Com a chegada do fim de ano, o orçamento das contas públicas precisa ser definido pela União e aprovado pelo Congresso Nacional para o próximo exercício. O documento detalha a previsão de arrecadação e a programação dos gastos, além de observar as regras fiscais vigente, como os limites para as despesas públicas.
Os conceitos de déficit fiscal e superávit aparecem como índices importantes para analisar o cenário econômico. Além disso, serve como ferramenta para fiscalizar as contas públicas, segundo a Agência Senado.
O superávit acontece quando o resultado das contas do governo é positivo, ou seja, quando as receitas superam as despesas impostas no orçamento anual e o governo conseguiu economizar durante um período. Em 2026, estima-se um superávit de R$ 34,5 bilhões do dinheiro público.
A economia de dinheiro é uma meta dos governos porque indica que as contas públicas estão com os recursos mais equilibrados, bem como demonstra preparação para investimentos. Além disso, contribui para a redução da dívida pública e ajuda a promover a estabilidade da economia.
De acordo com o Senado Federal, o déficit fiscal acontece quando as despesas são maiores do que a arrecadação total. Essa arrecadação vem de impostos, de aluguéis e venda de bens, prestação de alguns serviços, venda de títulos do Tesouro Nacional e recebimento de indenizações, assim como afirma a Controladoria-Geral da União.

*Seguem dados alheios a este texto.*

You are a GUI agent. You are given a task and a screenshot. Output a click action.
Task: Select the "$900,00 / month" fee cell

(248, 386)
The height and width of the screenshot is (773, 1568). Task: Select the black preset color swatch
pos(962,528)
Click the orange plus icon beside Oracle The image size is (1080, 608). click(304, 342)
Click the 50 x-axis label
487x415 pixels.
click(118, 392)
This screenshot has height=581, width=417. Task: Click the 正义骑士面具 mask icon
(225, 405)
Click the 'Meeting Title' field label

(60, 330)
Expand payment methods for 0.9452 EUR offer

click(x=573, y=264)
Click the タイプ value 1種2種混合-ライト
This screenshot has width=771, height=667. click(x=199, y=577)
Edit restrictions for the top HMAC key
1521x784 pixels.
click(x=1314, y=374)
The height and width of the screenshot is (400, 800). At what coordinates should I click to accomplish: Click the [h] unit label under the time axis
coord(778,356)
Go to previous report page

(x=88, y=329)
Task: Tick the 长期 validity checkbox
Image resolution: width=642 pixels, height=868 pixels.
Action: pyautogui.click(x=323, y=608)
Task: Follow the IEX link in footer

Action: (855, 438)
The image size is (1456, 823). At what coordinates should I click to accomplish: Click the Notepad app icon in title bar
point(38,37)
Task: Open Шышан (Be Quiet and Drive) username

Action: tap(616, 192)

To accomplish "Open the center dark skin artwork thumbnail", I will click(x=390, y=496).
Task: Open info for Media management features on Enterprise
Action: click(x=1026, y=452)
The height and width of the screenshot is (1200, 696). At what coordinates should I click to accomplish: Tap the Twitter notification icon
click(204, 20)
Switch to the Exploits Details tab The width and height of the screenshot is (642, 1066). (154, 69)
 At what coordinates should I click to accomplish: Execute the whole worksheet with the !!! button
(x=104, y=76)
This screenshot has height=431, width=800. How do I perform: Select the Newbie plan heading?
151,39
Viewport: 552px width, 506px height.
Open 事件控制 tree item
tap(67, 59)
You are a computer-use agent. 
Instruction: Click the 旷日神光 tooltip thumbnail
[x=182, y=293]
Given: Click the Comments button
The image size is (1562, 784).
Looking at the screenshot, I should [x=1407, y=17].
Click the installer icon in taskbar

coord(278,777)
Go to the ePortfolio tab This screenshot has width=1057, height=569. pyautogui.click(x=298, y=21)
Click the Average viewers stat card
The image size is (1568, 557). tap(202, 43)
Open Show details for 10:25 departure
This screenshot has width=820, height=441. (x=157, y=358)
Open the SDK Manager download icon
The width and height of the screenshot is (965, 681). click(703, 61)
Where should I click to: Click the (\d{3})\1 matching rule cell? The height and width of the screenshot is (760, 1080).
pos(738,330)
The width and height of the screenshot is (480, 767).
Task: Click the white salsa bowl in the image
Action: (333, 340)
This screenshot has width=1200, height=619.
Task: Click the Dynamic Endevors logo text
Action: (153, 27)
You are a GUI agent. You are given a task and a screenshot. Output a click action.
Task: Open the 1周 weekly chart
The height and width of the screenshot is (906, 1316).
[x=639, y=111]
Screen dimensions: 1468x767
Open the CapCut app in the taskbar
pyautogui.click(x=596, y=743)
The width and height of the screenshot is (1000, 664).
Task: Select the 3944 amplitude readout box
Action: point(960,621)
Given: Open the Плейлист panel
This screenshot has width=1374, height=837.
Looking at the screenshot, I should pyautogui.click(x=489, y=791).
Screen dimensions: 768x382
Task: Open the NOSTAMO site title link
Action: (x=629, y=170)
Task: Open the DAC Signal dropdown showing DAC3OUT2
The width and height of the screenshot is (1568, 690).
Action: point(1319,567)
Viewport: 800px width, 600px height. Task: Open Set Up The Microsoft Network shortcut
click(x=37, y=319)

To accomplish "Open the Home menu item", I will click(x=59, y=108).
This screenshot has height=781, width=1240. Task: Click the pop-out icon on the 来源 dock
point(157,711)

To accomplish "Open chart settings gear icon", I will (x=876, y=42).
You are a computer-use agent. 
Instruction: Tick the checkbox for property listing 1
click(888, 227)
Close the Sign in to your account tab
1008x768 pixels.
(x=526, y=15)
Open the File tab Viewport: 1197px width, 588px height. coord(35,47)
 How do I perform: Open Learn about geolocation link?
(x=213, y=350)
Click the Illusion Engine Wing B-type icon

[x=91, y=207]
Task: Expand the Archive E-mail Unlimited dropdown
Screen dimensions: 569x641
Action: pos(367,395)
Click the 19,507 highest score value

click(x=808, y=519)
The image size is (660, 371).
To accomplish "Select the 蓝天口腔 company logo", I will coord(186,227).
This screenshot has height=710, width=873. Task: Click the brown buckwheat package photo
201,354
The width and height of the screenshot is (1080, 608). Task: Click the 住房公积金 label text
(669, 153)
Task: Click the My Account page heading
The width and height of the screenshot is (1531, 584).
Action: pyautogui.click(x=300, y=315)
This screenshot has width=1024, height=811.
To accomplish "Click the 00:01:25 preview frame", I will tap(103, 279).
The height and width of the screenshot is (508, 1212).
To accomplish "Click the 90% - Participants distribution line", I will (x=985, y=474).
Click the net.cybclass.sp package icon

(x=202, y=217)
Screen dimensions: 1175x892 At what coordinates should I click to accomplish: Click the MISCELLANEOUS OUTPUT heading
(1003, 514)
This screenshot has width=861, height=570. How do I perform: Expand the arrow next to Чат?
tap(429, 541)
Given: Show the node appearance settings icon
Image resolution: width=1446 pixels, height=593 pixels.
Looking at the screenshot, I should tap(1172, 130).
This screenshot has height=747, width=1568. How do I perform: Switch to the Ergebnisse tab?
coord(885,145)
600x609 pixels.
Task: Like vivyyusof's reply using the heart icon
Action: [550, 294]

Os indicadores que refletem o desempenho das contas públicas não influenciam apenas no cenário interno, mas também a economia externa. Segundo a Agência de Notícias da Indústria, a divulgação desses números pode mudar a percepção dos investidores quanto à sustentabilidade da dívida pública e as perspectivas de outros fatores econômicos, como a inflação.